Very recently, the epic open‑source comeback grew even more epic and added two new unexpected champions: the Chinese labs DeepSeek, with its eponymous family of models, and Alibaba, the “Chinese Amazon”, with the Qwen model family. These companies came on strong with cutting‑edge open‑weight models that placed them among the big U.S. players, causing an international stir. Notably, DeepSeek‑R1, released on January 20, 2025, is a free model with quality comparable to o1, the most advanced closed model available at that time, but at a much, much lower cost. R1 forcefully crowns the open‑source recovery process after two years of crisis.
The gap between closed and public models is narrowing. With the latest LLaMA versions, open‑weight models have caught up and reached competitive performance with the best private LLMs. At the beginning of 2025 this situation consolidated strongly: the launch of the cutting‑edge closed model o1 was followed by a comparable public version (DeepSeek‑R1) in just 2 months. Source.
An idea never explored before
Over these two years, research into large language models has been prolific. The first fundamental advance, now taken for granted, was that companies managed to increase chatbots’ context windows (how many tokens Tokens are the textual units that LLMs work with and include words, word fragments, punctuation marks, among others; one token is equivalent to about 0.75 words. they can read as input and generate as output) while at the same time bringing per‑token costs down in an impressive and sustained way. But we’ve also seen models become multimodal (accepting as input not just text but also images, audio, or video), we’ve seen LLMs be allowed to use tools —notably, searching the Internet—, and we’ve seen constant advances in capability.
The price per million tokens has dropped drastically since the arrival of LLMs. The cost for models like GPT‑4 fell from USD 36 to less than USD 4 in under a year. For newer models, the drop is even faster: while o1 costs USD 24, DeepSeek‑R1, released just 2 months later, costs less than USD 1. Source.
On the other hand, various quantization and distillation techniques appeared, allowing huge models to be compressed into smaller versions, to the point where they can run on desktop computers (even if the price to pay has sometimes been an unacceptable reduction in capability). Everything seems to indicate that this size optimization is on a positive progress curve and that we are close to small language models (SLMs) that will eventually fit on a smartphone.

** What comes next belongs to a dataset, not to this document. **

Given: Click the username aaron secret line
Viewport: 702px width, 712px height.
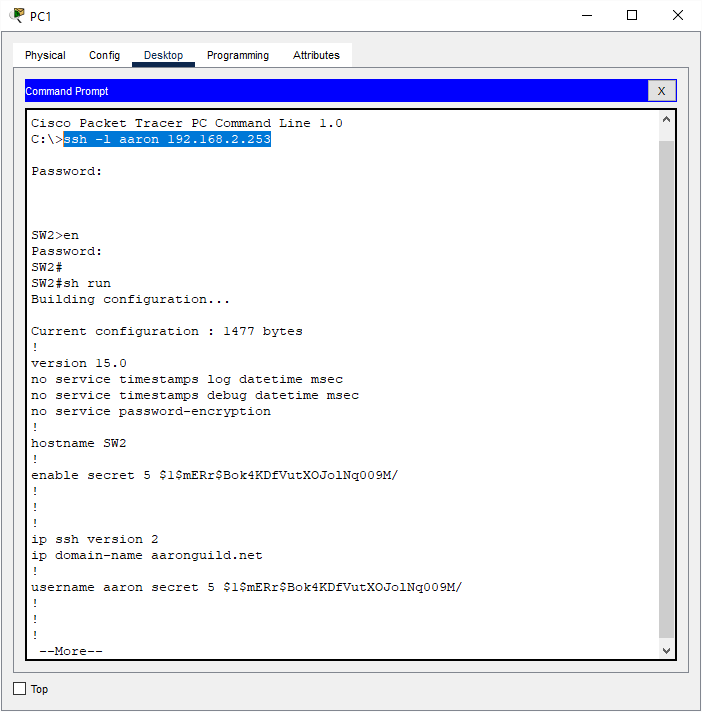Looking at the screenshot, I should pos(246,587).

On the negative side, there have been no fundamental advances in controlling the famous hallucinations, the false texts that models can generate with great plausibility. This problem, quaint at first, now seems confirmed as a structural feature of this technology. Those of us who use it for work know the frustration of relying on a tool that usually behaves like an expert but 10% of the time makes a gross mistake without noticing or outright invents something. In this respect, Yann LeCun —head of Meta AI and a heavyweight in the industry— can claim a win for himself, given that he held a rather deflationary stance on LLMs during the peak enthusiasm of 2023.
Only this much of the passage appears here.